As old-growth forests are converted into edge-affected habitats, a substantial proportion of tropical biodiversity is potentially threatened. Here, we examine a comprehensive set of community-level attributes of fruit-feeding butterfly assemblages inhabiting edge-affected habitats in a fragmented Atlantic forest landscape devoted to sugar cane production. We also explored whether the consequences of habitat loss and fragmentation can interact and cause cascading ecosystem changes, with the pervasive simplification of tree assemblages inhabiting edge-dominated habitats, altering fruit-feeding butterfly persistence. Butterflies were sampled in three forest habitats: small fragments, forest edges and patches of forest interior of a primary forest fragment. Assemblage attributes, including taxonomic composition, correlated to some patch (patch size) and landscape (such as forest cover) metrics as well as habitat structure (tree density and richness). Fruit-feeding butterfly assemblages in the forest interior differed from those in small fragments due to an increased abundance of edge-specialist species.
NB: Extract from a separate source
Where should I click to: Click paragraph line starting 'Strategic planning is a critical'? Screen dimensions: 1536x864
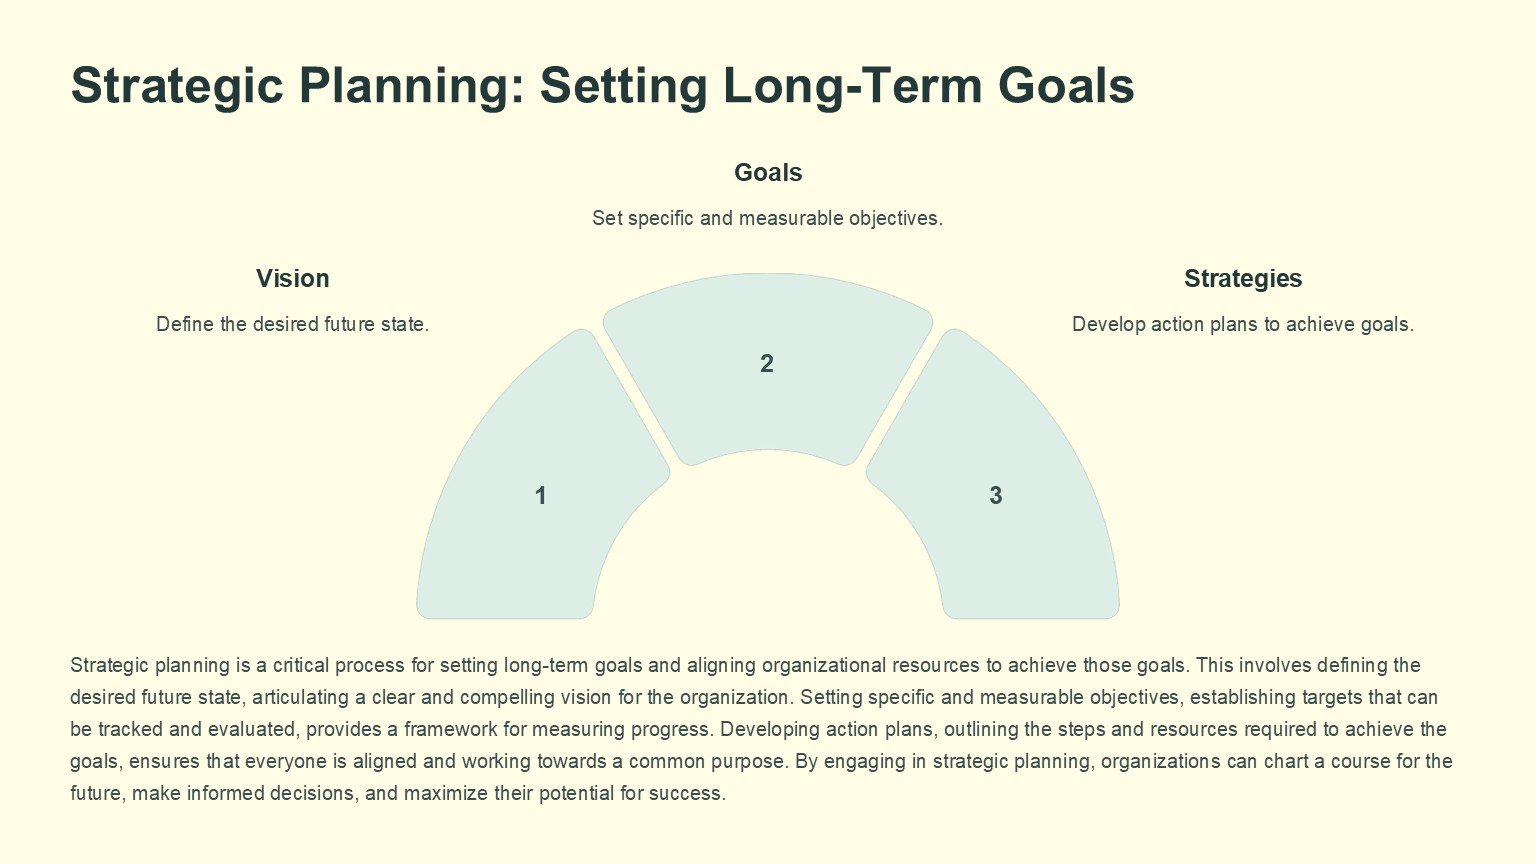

On the other hand, several forest-dependent species were missing in both small fragments and forest edges. Our results suggest that edge-affected habitats dominated by pioneer tree species support taxonomically distinct assemblages, including the presence of disturbance-adapted species, and butterfly community structure is highly sensitive to fragmentation- and plant-related variables, such as forest cover and pioneer tree species. In this way, while the establishment of human-modified landscapes probably results in the local extirpation of forest-dependent species, it allows the persistence of disturbance-adapted species. Thus, forest-dependent species conservation and the plant–animal interaction webs they support could be improved by retaining a significant amount of core forest habitat.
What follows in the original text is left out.